本文中所使用数值为近似值,所有实验数据皆表示在20%的范围内,较佳为在10%的范围内,最佳为在5%的范围内。
本申请中涉及的戈氏副拟杆菌(Parabacteroides goldsteinii)是一种已经保藏的菌种,本申请仅是对于该菌种产生的脂多糖进行研究。
依据本发明,医药品可利用熟习此技艺者所详知的技术而被制造成一适合于非经肠地道(parenterally)或局部地(topically)投药的剂型,这包括,但不限于:注射品(injection)[例如,无菌的水性溶液(sterile aqueous solution)或分散液(dispersion)]、无菌的粉末(sterile powder)、外部制剂(external preparation)以及类似物。
依据本发明,医药品可进一步包含有一被广泛地使用于药物制造技术的医药上可接受的载剂(pharmaceutically acceptable carrier)。例如,该医药上可接受的载剂可包含一或多种选自于下列的试剂:溶剂(solvent)、缓冲液(buffer)、乳化剂(emulsifier)、悬浮剂(suspending agent)、分解剂(decomposer)、崩解剂(disintegrating agent)、分散剂(dispersing agent)、黏结剂(binding agent)、赋形剂(excipient)、安定剂(stabilizingagent)、螯合剂(chelating agent)、稀释剂(diluent)、胶凝剂(gelling agent)、防腐剂(preservative)、润湿剂(wetting agent)、润滑剂(lubricant)、吸收延迟剂(absorptiondelaying agent)、脂质体(liposome)以及类似物。有关这些试剂的选用与数量是落在熟习此项技术的人士的专业素养与例行技术范畴内。

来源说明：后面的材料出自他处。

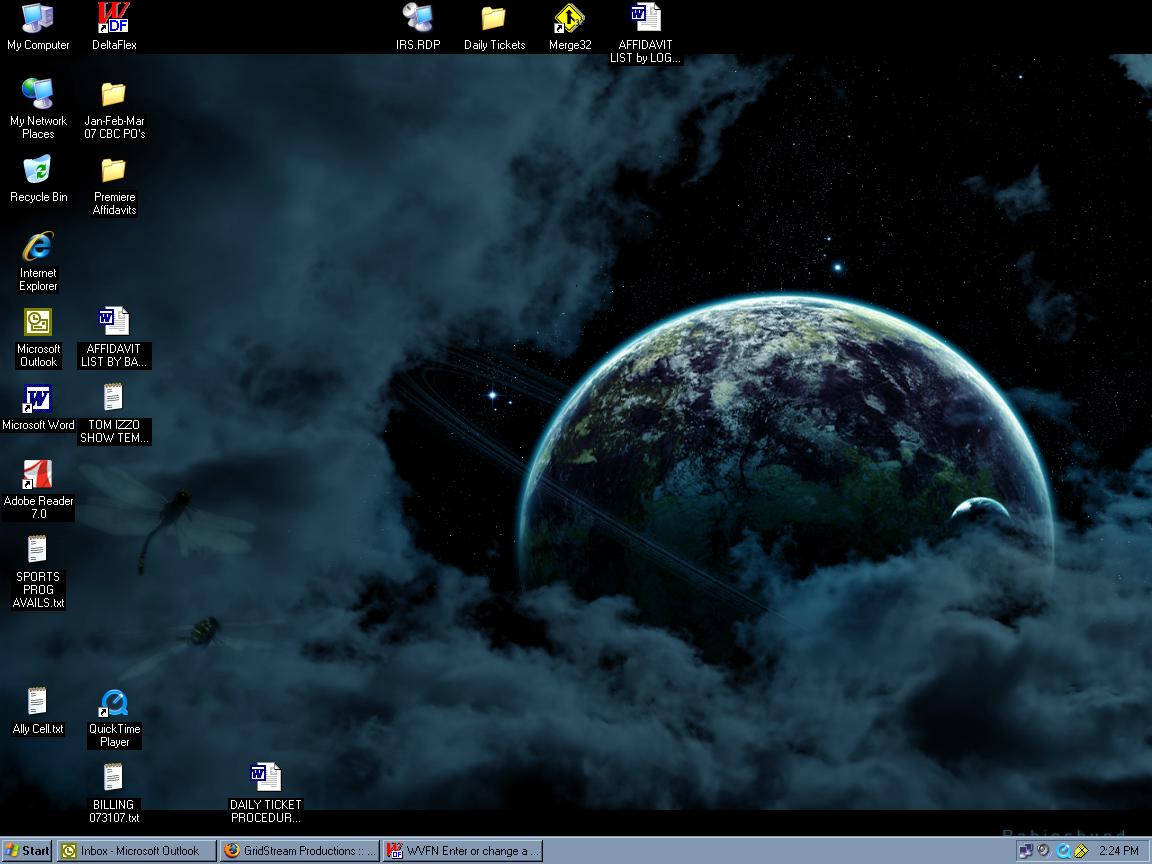This screenshot has height=864, width=1152.
Task: Switch to GridStream Productions taskbar window
Action: click(x=299, y=851)
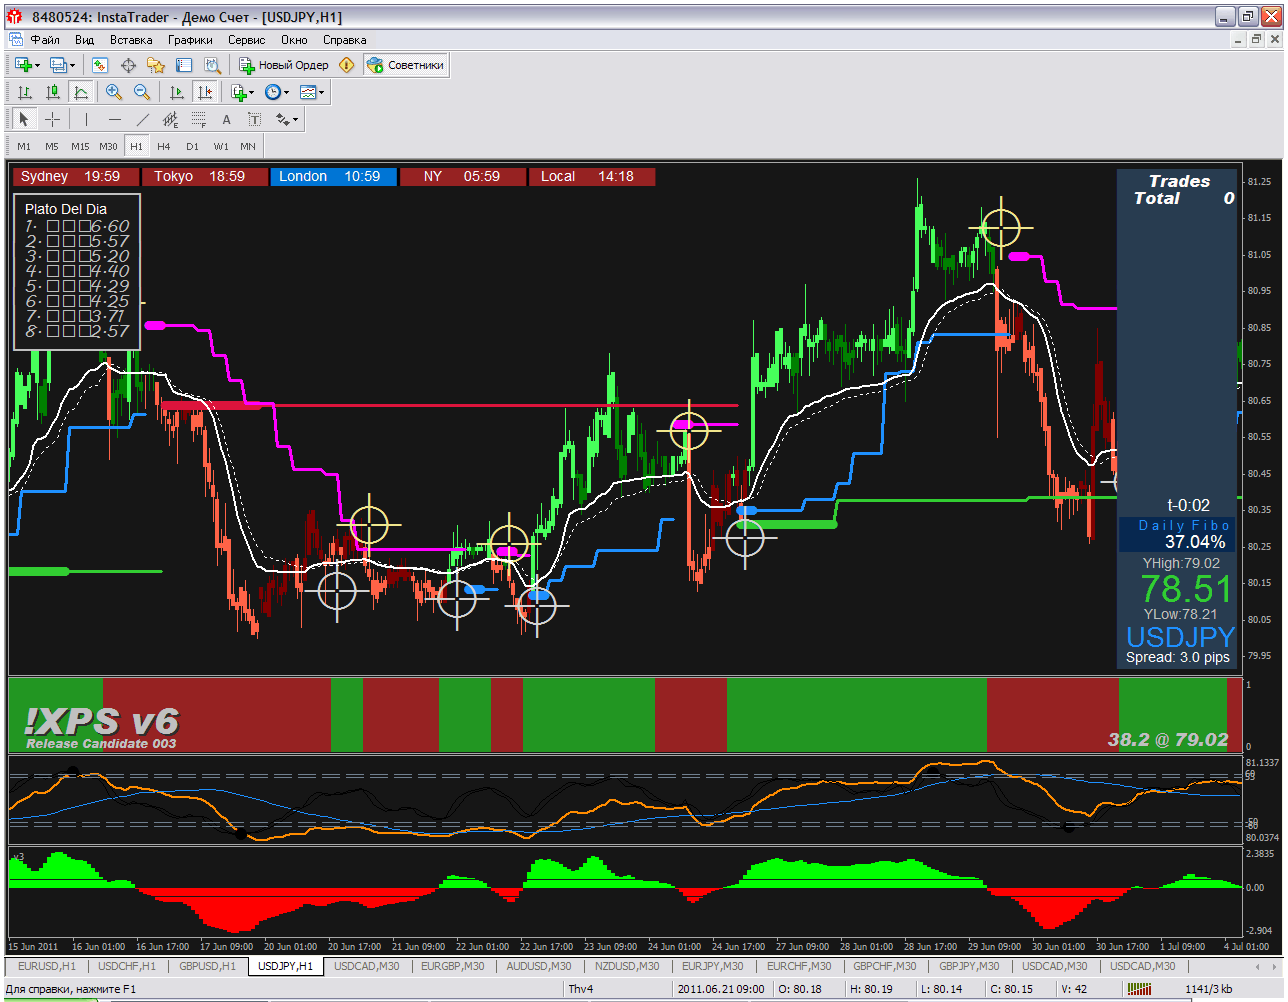Viewport: 1288px width, 1002px height.
Task: Click the Новый Ордер button
Action: tap(284, 65)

依据本发明,该医药上可接受的载剂包含有一选自于由下列所构成的群组中的溶剂:水、生理盐水(normal saline)、磷酸盐缓冲生理盐水(phosphate buffered saline,PBS)、含有醇的水性溶液(aqueous solution containing alcohol)以及它们的组合。
依据本发明,该医药品可以一选自于由下列所构成的群组中的非经肠道途径(parenteral routes)来投药:皮下注射(subcutaneous injection)、表皮内注射(intraepidermal injection)、皮内注射(intradermal injection)以及病灶内注射(intralesional injection)。
定义
本文所述的「有效剂量」是表示能抑制哺乳动物或人类周边血液单核细胞、巨噬细胞、或B细胞中,由病原性脂多醣所引起的免疫反应及/或发炎反应,尤其是由大肠杆菌的脂多醣所引起的免疫反应及/或发炎反应所需戈氏副拟杆菌的脂多醣数量,以抑制哺乳动物或人类产生的发炎反应。有效剂量依所抑制或治疗的生物种类或个体差异而可能不同,但可藉由例如剂量递增试验(dose escalation)以实验决定其有效剂量。
依据本发明,有关细菌培养的操作程序与参数条件等是落在熟习此项技术的人士的专业素养与例行技术范畴内。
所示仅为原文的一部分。